TEXTAUSZUG —
______

Weniger ist mehr 4


21. Juni 2010, 17:18Uhr

Das trifft zwar nicht für „Anzahl von Auftritten“ zu, derer man (unserer unbescheidenen Neigung nach) nie genug haben kann. Mit technischem Aufwand dafür ist es schon wieder was anderes: zum Beispiel, wenn – wie kürzlich in Wien – dem Veranstalter eine Bühne versprochen ward (vom Ober-Veranstalter?) mit einer Tonanlage drauf… „vor Ort“ aber nüscht anzutreffen ist als ein Hinterzimmer: leer bis auf Stühle und Tische (und den Siff auf dem Boden übergehen wir mit vornehmer Diskretion). Spontaner Singvøgel-Beschluss angesichts solcher Lage: Wir spielen unplugged bis die Aschenbecher wackeln.

So kamen wir, obwohl wir doch gar keine Folk Band sind (aber ohne Stromgitarren und Vollset-Drumkit können wir schon auch ein bisschen so klingen…), in den Genuss, den „Vienna Folk Club“, eine Veranstaltungsreihe im Wiener „Weberknecht“, zu eröffnen. Voilá! Wir stellten unser kleinstes Set auf – ein paar Gitarren und Bässe, Cajon, Djembe und „Gebimsel“ (Fachausdruck: Percussion) sowie den üblichen Tüddelkram (Flöten, Melodika, Mundharmonikas), schlossen die Bassgitarren an zwei batteriebetriebene Mini-Amps (je 2 Watt Rumms) an und gingen, euphorisiert von einer euphorischen Schar Singvøgel-Fans, unvermittelt in die Vollen. Niemand vermisste Boxen oder Mikrofone.

Es wurde ein schöner Abend. (Mein alter – gewöhnlich oberkritischer – Mentor Wickerl Adam, Chef der legendären Wiener Hallucination Company, ließ sich gar zu dem Kommentar hinreißen: „Singvøgel machen glücklich…“) Hinterher versuchte ich unsere Zugaben zu zählen: Rund ein Dutzend waren es geworden, darunter einige lang nicht mehr gespielte Stücke.

Wenn nach offiziellem Konzertprogramm nämlich die Stimmung kocht, machen wir am liebsten „Wunschkonzert“: Die Fans rufen uns zu, was sie als nächstes hören wollen, und das spielen wir dann (ausschließlich aus Eigenrepertoire – was anderes können wir gar nicht). Lediglich bei Sand im Getriebe und In Flammen mussten wir passen: Ersteres hatten wir nie im Trio-Programm (es handelt sich um einen reinen Klampf-Song, den Karan 2003 für eine Friedensdemo schrieb – die Fans kannten es wohl von unserem CD-Erstling Hart am Rande) – und In Flammen hatten wir zuletzt 2008 in Gütersloh gespielt, und ich zwischenzeitlich leider den Bass-Part vergessen (aber wir proben es neu ein: versprochen)! Dafür klappte – zu meiner Überraschung: denn auch dieses Lied hatte die letzten zwei Jahre lang nicht ins Programm gefunden – die Totengott-Ballade (wobei ich die Stromgitarrensoli darin, da sich die auf der Akustischen nicht greifen lassen, durch einstimmiges Vokalgebrumm ersetzte: ein solcher „Wolga-Heiden-Chor“ 😉 ist auf unserer CD Drei zu hören: in dem Fall sogar mehrstimmig).

______

AUFGABEN —
a – Welche Veranstaltungsreihe durften die Singvøgel laut dem Bericht über den Wiener Auftritt eröffnen?
b – Führe den Bericht über den Wiener Auftritt nach seinem letzten Satz weiter.

MATERIAL —
______

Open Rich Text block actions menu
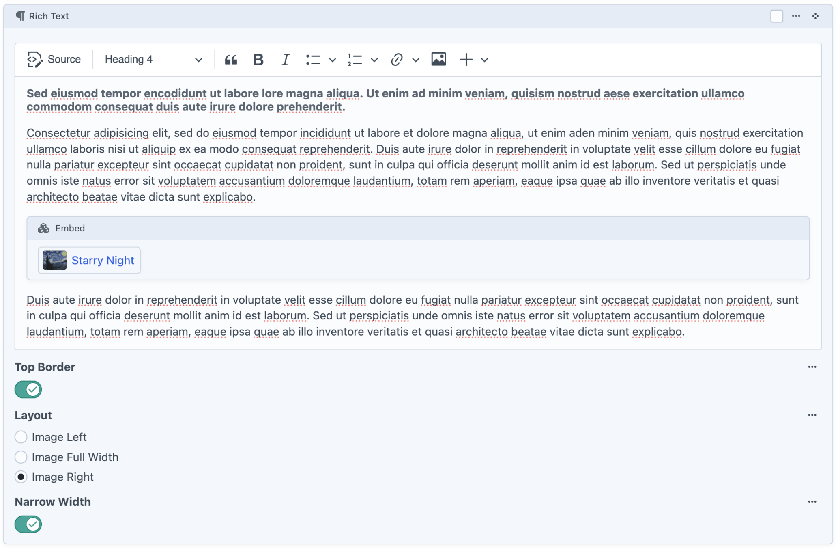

______

LÖSUNGEN —
a – Den „Vienna Folk Club“ im Wiener „Weberknecht“.

b –
Als mich kürzlich eine Wiener Job-Kollegin, die die Singvøgel noch nicht kennt, nach unserem Musikstil fragte, entfuhr mir mit spontanem Grinsen: „Wir spielen dein Lieblingslied…“
Das ist keine angeberische Übertreibung, sondern Erfahrungssache: In unserem Eigenbau-Repertoire von (derzeit) 65 Songs (und es werden immer mehr) hat noch jeder Fan – ob alt, ob jung, ob neu, ob treu – sein / ihr Lieblingslied gefunden! Und immer wieder sind bei irgendwelchen Gigs, zuweilen sonstwo in der Pampa des sog. „deutschsprachigen Raums“, ein paar Gesichter auszumachen, die während mancher Singvøgel-Songs die Lippen zum Text mitbewegen: nicht nur beim Refrain. (Man möchte doch meinen, dass sowas normalerweise nur Stars passiert, die Tausende Besucher anziehen – und deren Platten in jedem Dorfshop-Regal ausliegen, wenn sie nicht eh in den Charts gedudelt werden…)

Natürlich möchte jeder Musiker und jede Band auch soviele Fans wie möglich haben. Wir auch, klar. Aber ich meine immer, wir haben – und bekommen weiterhin – die besten. Unsere Fans sind so echt wie wir selber – denn nichts steht dazwischen, die Vermittlung entsteht direkt, und man feiert, weint und lacht auf gleicher Augenhöhe. Wir spielen abseits der Industrie: Keine Firma wirbt für uns als Produkt, unsere CDs gibt’s live vor Ort oder übers Netz, und wer nur Glotze guckt, lernt uns nicht kennen. Wir bedienen keinen Trend und keine Szene, haben weder auf Metal- noch auf Gothic- oder sonstwelchen stilistisch festgelegten Festivals viel verloren, und für Newcomer-Wettbewerbe sind wir bei weitem zu alt. (Sollten wir unser Stage Line Up erweitern um zwei Dreijährige mit Babyrasseln, um auf einen wettbewerbstauglichen Altersdurchschnitt zu kommen? Selbst dann bliebe noch der Fakt, dass wir alles andere als Newcomer sind!) Wer neu auf uns stößt, hört erstmal nichts Vertrautes – denn jedes unser Lieder ist aus eigener Feder: nur. Genau das ist – in unserem Fall – der Zauber.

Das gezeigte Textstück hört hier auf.